Dataset excerpts START

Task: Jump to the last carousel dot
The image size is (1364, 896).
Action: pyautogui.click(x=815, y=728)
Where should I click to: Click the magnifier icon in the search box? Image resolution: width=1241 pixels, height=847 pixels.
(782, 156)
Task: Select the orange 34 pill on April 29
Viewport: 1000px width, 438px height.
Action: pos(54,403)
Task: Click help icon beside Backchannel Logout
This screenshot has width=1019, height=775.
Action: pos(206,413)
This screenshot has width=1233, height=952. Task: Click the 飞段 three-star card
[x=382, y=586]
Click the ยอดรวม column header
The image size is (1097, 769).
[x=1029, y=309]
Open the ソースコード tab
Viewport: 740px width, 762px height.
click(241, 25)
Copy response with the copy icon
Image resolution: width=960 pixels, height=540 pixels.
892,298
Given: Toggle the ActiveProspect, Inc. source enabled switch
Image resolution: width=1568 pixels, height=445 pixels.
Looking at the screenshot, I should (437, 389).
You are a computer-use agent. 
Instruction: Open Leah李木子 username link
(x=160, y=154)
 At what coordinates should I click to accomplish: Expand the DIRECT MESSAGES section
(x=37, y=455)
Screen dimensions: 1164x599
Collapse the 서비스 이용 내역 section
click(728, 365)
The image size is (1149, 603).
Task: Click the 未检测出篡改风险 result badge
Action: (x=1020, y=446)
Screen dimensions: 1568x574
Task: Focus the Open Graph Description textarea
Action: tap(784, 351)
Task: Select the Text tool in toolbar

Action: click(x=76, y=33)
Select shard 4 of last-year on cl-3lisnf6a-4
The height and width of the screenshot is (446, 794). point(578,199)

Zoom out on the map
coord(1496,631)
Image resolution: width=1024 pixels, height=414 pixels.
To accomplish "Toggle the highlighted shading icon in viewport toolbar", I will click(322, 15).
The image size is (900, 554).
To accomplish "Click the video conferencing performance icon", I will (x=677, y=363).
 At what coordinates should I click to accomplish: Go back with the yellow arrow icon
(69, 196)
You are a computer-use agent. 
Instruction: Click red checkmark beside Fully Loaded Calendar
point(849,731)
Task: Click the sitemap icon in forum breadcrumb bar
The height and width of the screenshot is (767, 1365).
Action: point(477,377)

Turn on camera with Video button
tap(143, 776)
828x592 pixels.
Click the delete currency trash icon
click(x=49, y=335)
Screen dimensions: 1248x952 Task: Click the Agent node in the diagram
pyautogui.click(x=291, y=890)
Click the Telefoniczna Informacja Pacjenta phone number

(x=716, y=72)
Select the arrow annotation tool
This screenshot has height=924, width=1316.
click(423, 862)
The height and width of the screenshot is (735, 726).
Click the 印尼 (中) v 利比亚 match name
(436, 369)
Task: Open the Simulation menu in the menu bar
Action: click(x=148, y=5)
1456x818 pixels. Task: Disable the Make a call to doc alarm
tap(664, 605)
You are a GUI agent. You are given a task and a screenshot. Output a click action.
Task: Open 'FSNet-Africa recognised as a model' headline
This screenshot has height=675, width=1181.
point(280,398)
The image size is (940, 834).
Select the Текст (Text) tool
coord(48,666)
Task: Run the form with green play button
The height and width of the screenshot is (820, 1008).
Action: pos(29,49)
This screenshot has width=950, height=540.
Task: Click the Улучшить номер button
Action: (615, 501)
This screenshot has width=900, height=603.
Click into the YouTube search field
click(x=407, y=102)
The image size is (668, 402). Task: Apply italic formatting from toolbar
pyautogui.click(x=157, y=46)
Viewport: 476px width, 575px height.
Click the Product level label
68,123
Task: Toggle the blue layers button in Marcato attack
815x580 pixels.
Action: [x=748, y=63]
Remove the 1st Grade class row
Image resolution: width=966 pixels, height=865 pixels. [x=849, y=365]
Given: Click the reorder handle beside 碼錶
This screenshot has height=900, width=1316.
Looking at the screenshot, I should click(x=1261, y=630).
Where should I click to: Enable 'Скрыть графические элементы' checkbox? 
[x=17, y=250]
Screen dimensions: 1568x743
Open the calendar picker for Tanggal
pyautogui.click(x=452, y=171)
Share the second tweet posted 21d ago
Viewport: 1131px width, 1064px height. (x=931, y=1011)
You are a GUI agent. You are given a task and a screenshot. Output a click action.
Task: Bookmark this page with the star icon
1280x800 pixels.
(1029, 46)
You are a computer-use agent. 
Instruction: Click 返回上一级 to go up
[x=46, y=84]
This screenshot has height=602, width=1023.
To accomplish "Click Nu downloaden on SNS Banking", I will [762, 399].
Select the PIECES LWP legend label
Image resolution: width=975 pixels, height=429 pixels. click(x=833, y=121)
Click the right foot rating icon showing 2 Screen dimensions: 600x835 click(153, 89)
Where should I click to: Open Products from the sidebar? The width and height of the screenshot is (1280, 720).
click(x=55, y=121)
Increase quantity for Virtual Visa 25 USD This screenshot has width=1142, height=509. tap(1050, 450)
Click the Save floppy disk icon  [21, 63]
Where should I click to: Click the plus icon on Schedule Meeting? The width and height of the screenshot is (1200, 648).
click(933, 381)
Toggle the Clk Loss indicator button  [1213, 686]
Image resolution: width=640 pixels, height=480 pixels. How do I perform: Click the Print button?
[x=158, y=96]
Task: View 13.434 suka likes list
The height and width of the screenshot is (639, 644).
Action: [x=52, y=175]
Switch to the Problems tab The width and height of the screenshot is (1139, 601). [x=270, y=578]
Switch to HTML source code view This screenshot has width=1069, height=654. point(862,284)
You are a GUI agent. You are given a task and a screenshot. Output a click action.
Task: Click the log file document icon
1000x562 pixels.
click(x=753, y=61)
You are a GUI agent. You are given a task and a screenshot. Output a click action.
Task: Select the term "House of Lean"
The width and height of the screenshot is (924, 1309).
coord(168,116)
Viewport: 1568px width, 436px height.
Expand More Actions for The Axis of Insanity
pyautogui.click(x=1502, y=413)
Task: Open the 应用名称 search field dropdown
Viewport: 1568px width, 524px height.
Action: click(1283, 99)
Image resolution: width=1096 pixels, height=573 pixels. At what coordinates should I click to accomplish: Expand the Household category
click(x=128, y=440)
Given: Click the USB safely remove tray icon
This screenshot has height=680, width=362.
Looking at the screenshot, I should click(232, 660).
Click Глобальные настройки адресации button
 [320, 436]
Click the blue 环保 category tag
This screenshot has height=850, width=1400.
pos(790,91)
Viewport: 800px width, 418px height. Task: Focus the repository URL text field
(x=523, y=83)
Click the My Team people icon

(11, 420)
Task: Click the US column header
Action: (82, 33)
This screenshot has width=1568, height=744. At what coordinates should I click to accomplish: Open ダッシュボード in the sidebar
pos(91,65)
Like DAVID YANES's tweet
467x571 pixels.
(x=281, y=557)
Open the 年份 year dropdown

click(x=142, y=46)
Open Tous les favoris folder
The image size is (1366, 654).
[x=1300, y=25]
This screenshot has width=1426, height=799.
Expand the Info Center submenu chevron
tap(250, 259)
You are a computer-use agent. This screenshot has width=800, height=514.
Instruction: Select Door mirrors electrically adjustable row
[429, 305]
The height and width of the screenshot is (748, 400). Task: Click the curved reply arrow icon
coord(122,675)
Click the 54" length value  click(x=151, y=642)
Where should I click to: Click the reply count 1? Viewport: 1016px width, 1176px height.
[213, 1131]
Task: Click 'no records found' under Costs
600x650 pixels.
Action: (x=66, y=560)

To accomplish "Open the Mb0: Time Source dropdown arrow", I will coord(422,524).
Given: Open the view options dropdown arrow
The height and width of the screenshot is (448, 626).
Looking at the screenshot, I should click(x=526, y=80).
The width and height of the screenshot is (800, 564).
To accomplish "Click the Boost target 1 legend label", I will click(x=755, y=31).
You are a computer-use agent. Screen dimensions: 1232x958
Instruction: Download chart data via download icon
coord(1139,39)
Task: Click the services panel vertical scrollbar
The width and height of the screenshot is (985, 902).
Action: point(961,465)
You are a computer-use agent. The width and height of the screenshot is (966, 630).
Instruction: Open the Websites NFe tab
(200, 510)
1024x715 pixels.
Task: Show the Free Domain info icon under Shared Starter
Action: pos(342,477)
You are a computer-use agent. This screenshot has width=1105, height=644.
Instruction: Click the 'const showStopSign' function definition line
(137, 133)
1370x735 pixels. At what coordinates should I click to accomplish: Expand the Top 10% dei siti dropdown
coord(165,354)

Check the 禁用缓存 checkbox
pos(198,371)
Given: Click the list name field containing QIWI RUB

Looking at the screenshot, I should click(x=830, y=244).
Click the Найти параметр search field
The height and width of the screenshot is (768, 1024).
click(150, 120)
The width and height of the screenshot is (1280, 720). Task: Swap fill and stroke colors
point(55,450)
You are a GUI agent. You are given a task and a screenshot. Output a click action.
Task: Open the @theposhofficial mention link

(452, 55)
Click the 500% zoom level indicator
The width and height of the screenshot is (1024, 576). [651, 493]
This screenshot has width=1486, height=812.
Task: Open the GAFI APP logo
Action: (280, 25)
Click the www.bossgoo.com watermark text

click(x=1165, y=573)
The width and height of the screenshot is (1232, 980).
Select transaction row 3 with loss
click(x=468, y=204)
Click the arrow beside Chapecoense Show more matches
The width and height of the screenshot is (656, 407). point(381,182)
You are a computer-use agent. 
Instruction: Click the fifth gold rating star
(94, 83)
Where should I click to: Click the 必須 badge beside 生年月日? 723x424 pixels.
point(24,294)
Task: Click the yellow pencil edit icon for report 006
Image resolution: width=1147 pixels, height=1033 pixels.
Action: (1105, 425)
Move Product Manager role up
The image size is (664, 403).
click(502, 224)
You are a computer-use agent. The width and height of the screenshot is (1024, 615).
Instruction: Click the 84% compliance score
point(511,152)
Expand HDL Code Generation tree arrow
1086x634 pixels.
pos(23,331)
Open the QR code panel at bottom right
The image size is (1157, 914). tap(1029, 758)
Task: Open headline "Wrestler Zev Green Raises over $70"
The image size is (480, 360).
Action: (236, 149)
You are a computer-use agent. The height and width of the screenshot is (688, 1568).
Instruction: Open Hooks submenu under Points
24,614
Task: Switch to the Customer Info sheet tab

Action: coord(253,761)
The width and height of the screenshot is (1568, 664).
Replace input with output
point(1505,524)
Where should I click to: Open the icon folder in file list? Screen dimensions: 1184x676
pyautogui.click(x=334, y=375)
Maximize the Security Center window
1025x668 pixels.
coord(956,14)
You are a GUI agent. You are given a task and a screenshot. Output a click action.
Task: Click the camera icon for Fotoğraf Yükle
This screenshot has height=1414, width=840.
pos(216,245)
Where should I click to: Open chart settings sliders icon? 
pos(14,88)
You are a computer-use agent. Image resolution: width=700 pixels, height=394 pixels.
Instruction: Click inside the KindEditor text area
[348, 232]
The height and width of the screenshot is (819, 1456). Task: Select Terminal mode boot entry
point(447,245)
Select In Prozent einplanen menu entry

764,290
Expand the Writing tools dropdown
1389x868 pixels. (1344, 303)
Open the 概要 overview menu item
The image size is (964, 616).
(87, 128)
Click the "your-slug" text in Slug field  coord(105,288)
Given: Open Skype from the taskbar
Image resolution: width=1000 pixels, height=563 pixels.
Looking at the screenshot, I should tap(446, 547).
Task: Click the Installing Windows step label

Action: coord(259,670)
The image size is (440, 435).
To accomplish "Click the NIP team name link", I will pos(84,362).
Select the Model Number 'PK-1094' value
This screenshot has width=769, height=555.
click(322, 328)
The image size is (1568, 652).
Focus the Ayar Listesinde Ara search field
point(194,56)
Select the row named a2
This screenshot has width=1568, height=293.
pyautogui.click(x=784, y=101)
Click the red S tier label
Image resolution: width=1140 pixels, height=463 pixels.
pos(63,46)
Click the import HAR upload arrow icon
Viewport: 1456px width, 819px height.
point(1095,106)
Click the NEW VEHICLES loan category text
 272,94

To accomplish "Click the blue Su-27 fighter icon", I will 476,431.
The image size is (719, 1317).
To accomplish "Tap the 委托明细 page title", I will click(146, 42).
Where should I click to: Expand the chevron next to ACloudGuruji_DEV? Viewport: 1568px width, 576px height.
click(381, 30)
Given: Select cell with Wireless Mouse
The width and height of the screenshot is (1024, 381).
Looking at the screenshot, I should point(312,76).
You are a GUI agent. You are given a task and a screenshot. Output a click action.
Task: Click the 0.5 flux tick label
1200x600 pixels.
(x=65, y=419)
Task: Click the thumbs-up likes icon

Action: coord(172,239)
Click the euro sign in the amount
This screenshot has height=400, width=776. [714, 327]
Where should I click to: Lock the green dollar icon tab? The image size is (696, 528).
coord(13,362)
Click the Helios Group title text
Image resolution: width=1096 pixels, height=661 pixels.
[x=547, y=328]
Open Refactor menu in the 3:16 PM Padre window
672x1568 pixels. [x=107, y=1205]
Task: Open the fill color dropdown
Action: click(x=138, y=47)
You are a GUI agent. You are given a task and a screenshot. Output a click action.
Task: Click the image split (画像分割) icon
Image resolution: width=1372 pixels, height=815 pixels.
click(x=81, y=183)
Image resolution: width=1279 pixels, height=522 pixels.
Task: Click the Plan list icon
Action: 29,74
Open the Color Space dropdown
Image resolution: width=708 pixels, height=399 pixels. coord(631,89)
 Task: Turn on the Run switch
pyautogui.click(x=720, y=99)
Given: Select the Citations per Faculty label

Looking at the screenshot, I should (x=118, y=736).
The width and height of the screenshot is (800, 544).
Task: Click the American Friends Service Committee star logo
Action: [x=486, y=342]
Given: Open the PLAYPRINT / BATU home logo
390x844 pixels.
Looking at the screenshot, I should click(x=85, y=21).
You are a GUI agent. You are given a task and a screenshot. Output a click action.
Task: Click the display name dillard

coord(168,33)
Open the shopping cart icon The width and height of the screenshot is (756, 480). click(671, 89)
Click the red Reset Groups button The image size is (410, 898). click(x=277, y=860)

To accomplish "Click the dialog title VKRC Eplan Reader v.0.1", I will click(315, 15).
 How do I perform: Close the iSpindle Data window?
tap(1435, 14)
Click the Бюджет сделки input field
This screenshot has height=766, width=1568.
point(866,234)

Dataset excerpts END

→ **Your instructions**:
Would you copy, unchanged, the stretch of the records above that begins at the line containing "Select the Текст (Text) tool" and ends at the line containing "Screen dimensions: 1568x743", and only that?

→ **Finished task**:
Select the Текст (Text) tool
coord(48,666)
Task: Run the form with green play button
The height and width of the screenshot is (820, 1008).
Action: pos(29,49)
This screenshot has width=950, height=540.
Task: Click the Улучшить номер button
Action: (615, 501)
This screenshot has width=900, height=603.
Click into the YouTube search field
click(x=407, y=102)
The image size is (668, 402). Task: Apply italic formatting from toolbar
pyautogui.click(x=157, y=46)
Viewport: 476px width, 575px height.
Click the Product level label
68,123
Task: Toggle the blue layers button in Marcato attack
815x580 pixels.
Action: [x=748, y=63]
Remove the 1st Grade class row
Image resolution: width=966 pixels, height=865 pixels. [x=849, y=365]
Given: Click the reorder handle beside 碼錶
This screenshot has height=900, width=1316.
Looking at the screenshot, I should click(x=1261, y=630).
Where should I click to: Enable 'Скрыть графические элементы' checkbox? 
[x=17, y=250]
Screen dimensions: 1568x743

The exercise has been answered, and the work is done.